Task description >> Rewrite the item lines starting at the one that contains "Expand the Present options dropdown arrow" and ending at the one that contains "Action: (x=487, y=376)" as a numbered list, leaving out any blank lines.

Dataset entries >>
════════

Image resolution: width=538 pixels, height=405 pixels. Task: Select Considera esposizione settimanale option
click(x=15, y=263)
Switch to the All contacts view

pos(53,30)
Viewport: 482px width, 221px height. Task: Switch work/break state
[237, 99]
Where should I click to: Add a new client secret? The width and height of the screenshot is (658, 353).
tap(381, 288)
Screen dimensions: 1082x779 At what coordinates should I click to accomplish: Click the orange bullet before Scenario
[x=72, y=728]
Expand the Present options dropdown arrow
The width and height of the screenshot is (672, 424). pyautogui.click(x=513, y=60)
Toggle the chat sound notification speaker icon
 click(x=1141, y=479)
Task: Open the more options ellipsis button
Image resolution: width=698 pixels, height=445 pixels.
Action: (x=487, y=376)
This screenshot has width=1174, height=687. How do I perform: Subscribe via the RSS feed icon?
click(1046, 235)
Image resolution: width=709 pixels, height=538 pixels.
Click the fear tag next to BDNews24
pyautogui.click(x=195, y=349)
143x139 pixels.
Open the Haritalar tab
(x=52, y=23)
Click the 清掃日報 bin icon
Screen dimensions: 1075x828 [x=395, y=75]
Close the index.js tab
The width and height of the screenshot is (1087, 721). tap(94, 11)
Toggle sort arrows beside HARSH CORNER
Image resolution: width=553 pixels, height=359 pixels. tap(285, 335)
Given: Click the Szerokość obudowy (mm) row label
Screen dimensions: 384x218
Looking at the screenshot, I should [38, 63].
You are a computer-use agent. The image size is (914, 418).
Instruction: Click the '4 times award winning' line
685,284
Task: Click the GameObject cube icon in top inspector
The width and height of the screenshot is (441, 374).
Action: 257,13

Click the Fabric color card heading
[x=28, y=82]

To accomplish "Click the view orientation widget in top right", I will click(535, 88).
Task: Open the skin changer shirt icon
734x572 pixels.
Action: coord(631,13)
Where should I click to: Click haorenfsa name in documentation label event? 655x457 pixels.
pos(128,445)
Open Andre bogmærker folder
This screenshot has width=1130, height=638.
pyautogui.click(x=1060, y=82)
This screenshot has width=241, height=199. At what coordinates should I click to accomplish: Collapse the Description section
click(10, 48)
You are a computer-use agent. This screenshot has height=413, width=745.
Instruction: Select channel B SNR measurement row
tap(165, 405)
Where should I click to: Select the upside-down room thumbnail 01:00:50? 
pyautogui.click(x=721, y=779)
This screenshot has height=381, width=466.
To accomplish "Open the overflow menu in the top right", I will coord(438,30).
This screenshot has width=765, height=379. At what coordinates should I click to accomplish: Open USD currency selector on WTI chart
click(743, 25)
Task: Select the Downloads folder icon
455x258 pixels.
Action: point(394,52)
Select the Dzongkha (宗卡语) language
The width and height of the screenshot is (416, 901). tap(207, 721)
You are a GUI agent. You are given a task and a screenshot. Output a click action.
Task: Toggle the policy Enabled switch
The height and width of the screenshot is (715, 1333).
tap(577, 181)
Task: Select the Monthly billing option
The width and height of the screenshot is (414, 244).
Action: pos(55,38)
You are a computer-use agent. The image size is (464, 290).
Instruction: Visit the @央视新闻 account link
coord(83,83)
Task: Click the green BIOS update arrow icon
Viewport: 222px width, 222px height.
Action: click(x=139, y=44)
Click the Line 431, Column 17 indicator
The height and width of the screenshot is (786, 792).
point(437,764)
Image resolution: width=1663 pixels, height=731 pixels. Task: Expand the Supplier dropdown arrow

════════

Full response >>
1. Expand the Present options dropdown arrow
2. The width and height of the screenshot is (672, 424). pyautogui.click(x=513, y=60)
3. Toggle the chat sound notification speaker icon
4.  click(x=1141, y=479)
5. Task: Open the more options ellipsis button
6. Image resolution: width=698 pixels, height=445 pixels.
7. Action: (x=487, y=376)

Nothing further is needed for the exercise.